A couple of things. Fiirstly I had the good fortune to meet Clarey Edwards and see some of his models running. For those who don't know him he built live steam models for 0 gauge. He built them to a slightly different scale to 7mm so the track gauge was accurate. This was largely so the gubbins between the frames needed for a steam engine could be fitted in properly. If a loco had two cylinders Clarey built it so. His West Country had the chain drive and he built a Gresley Pacific with the proper congugated gear for three cylinders. I was discussing with him the difficulties of scaling mechanical parts down and he mentioned that he had had to replace the conjugated gear. It had flexed a bit on the full size loco but scaled down was just too flexible.
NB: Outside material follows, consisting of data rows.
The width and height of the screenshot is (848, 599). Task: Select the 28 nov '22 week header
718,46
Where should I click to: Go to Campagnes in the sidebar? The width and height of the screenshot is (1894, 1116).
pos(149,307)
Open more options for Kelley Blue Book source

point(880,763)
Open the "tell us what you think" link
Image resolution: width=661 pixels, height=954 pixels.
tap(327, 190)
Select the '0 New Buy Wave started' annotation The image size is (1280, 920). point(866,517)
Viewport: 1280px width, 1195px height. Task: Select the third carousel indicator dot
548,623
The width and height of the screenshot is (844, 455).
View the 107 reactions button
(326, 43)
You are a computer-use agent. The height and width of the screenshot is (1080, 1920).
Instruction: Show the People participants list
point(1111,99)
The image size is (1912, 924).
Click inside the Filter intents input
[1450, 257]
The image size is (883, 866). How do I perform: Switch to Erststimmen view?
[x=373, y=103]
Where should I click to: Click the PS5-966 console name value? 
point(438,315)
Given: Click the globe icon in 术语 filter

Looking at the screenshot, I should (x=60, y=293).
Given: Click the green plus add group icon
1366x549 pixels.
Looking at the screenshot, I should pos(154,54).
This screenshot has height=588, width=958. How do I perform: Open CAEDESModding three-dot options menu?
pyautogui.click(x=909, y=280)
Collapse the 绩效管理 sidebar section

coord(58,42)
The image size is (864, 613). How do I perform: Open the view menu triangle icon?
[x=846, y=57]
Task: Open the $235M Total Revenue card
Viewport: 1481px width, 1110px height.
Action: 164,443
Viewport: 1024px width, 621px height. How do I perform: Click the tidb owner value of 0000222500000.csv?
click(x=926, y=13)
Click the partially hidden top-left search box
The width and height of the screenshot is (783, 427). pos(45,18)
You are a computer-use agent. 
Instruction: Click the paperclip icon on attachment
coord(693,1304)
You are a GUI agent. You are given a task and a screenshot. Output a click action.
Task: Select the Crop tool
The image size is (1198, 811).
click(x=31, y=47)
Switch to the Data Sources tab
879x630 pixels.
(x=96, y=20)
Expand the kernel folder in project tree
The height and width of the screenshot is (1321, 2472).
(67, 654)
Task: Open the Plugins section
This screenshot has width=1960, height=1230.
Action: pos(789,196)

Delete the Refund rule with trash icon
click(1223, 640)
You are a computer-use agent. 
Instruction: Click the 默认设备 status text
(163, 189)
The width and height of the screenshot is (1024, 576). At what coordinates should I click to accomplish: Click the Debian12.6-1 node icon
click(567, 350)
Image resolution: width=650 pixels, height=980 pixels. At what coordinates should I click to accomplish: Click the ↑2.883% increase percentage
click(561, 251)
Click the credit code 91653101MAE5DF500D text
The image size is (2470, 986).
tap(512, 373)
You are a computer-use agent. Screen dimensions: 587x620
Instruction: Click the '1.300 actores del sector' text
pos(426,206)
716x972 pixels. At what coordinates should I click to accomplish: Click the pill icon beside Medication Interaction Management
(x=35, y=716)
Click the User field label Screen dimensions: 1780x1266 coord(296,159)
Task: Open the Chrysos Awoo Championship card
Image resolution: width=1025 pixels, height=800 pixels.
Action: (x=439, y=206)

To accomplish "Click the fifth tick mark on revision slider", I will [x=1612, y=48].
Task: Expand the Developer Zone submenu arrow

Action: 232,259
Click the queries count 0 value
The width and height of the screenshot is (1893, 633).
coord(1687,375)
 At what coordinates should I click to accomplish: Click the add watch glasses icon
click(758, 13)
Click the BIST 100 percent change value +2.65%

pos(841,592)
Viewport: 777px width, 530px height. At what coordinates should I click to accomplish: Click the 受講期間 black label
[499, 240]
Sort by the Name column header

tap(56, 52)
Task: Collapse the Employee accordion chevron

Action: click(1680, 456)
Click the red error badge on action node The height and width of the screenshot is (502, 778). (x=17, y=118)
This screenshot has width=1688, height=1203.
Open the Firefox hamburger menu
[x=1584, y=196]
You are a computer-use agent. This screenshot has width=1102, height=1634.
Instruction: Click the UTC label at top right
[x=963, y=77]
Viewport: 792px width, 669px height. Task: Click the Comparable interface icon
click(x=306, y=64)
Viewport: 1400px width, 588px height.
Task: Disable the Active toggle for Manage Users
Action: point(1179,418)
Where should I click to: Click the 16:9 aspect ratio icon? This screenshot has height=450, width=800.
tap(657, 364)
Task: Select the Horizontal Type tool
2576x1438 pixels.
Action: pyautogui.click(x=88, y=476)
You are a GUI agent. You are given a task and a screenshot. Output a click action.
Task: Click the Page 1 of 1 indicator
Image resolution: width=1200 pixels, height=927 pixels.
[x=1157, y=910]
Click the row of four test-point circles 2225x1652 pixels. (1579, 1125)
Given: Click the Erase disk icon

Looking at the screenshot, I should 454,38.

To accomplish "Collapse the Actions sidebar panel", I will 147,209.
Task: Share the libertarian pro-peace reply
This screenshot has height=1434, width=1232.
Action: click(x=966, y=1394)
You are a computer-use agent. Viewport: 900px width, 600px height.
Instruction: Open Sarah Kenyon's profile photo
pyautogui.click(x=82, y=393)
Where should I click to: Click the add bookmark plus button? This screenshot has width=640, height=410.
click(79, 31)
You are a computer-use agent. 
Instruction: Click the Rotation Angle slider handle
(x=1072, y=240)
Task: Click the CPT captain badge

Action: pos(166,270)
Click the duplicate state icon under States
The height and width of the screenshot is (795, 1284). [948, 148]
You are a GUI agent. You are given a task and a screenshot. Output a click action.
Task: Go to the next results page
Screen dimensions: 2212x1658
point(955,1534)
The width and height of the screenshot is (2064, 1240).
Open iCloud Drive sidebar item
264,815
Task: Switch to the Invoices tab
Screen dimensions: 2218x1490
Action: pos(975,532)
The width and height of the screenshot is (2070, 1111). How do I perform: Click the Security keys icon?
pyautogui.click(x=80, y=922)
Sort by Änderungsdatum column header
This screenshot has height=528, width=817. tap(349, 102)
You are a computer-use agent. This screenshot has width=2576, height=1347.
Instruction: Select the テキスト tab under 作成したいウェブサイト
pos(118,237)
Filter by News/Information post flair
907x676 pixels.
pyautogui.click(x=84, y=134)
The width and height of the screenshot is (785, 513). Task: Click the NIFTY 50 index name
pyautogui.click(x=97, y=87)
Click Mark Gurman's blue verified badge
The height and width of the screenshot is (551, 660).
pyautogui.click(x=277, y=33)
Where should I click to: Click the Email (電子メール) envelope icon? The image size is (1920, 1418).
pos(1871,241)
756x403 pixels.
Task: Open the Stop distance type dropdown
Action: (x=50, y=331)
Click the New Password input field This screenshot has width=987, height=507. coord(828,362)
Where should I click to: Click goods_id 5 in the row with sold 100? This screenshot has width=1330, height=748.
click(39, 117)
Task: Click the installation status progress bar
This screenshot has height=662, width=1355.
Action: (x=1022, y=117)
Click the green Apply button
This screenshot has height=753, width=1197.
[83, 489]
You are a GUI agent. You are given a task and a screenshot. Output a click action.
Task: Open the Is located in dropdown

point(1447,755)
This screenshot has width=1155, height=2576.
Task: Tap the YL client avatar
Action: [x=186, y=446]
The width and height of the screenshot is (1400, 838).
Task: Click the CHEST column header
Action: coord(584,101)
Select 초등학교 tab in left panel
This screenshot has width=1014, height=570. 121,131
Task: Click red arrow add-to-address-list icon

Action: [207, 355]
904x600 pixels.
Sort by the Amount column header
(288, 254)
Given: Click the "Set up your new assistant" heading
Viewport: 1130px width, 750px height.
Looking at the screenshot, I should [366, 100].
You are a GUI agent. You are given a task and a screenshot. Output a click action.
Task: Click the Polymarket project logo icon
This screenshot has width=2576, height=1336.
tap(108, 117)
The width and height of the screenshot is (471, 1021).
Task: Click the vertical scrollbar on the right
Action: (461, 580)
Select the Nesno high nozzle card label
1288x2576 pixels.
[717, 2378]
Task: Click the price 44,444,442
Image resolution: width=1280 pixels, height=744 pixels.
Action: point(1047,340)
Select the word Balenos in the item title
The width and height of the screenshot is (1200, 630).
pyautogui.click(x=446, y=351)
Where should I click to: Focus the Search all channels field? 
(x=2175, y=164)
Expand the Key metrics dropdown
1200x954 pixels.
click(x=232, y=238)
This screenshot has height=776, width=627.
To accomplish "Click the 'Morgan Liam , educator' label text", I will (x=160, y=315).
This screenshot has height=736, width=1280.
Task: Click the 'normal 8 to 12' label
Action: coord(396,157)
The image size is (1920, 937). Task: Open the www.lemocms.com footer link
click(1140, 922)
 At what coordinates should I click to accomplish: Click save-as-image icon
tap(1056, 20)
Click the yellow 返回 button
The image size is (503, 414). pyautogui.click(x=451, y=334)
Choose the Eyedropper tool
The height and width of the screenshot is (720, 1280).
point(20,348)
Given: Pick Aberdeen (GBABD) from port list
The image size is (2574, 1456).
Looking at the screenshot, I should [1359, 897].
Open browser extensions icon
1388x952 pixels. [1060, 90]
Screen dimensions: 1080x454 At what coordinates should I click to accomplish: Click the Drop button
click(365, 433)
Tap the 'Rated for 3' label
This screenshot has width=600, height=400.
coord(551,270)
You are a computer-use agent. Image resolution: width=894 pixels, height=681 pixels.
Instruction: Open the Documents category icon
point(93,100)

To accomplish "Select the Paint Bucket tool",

Secondly when I bought a scale rule I realised I didn't need to scale things I could build them full size but using a measure 1/43rd the size of the original. This changes your mind set and helps avoid things out of scale. In 4mm instead of thinking about 20,40,60 thou sheet it become 1.5,3,and 4.5 inches. Apologies to those metricated individuals but for British pre-grouping imperial measurements are surely a must. I do not know how those modelling continental railways get on  or whether one can get a scale rule that measures in centimetres/metres? 

 

Don

 

Was your scale rule 1:43 scale?, or was it 7mm/ft scale?. The difference that it makes over 12" actual inches is approximately a scale 6 1/2". On my way out I must remember to collect my finescale pedants overcoat.